Figure 3.

NPM is required Fbw7γ nucleolar localization and stability. (a) IF analysis of Fbw7γ (top), Fbw7α (bottom left), and Fbw7β (bottom right) localization in p53−/− and dKO MEFs transiently transfected with the corresponding flag-Fbw7 constructs (green staining). Anti-fibrillarin staining (red) is shown as a marker for nucleoli.
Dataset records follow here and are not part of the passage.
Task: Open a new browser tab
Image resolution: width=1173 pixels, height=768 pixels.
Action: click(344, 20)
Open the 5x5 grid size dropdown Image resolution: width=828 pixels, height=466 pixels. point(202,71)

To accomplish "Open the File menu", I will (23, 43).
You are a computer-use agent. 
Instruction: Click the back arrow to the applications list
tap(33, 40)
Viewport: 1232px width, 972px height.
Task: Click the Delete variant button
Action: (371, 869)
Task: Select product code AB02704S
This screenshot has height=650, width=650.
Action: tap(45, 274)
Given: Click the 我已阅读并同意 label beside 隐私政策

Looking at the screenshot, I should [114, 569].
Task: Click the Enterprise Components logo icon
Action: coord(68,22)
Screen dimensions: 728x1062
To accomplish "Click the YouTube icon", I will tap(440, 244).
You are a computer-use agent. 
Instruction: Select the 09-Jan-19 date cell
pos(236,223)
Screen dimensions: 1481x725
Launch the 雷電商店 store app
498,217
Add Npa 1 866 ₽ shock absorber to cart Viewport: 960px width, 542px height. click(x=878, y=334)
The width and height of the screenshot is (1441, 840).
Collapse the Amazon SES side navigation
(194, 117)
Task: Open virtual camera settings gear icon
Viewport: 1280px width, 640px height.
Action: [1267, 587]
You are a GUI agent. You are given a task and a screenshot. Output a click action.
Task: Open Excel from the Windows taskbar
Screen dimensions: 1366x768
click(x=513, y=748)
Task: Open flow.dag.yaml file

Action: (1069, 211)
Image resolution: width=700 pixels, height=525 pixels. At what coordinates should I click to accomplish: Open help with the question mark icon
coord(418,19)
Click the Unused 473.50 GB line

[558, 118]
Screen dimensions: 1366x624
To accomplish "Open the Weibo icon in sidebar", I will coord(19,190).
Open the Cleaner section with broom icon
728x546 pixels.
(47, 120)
Bars, 10 μm. (b, left) WB analysis in p53−/− and dKO MEFs infected with retroviruses expressing HA-Fbw7γ (+) or control retroviruses (−) as indicated. (right) Fbw7γ mRNA levels in p53−/− and dKO MEFs. (c) HA-Fbw7γ protein stability in p53−/− and dKO MEFs. Cells were treated with CHX and harvested at the indicated time points. (d) Effects of Fbw7γ expression on Myc ubiquitination in p53−/− and dKO cells. p53−/− (lanes 1–3) and dKO (lanes 4–6) MEFs were transfected with expression vectors for HA-tagged ubiquitin and flag-tagged Fbw7γ, as indicated. Cell lysates were IPed with an anti-Myc antibody and blotted with anti-HA (to identify ubiquitinated myc; UB-myc) and anti-Myc (as control) antibodies. Levels of flag-Fbw7γ in the input were analyzed with an anti-flag antibody. (e) Methylcellulose colony assay of p53−/− and dKO MEFs expressing Myc-ER protein and infected with control (EV) or HA-Fbw7γ–expressing retroviruses. 4-OHT was added every 3 d; colonies were counted after 15 d. Data represent the mean of three determinations ± SEM. *, P < 0.045.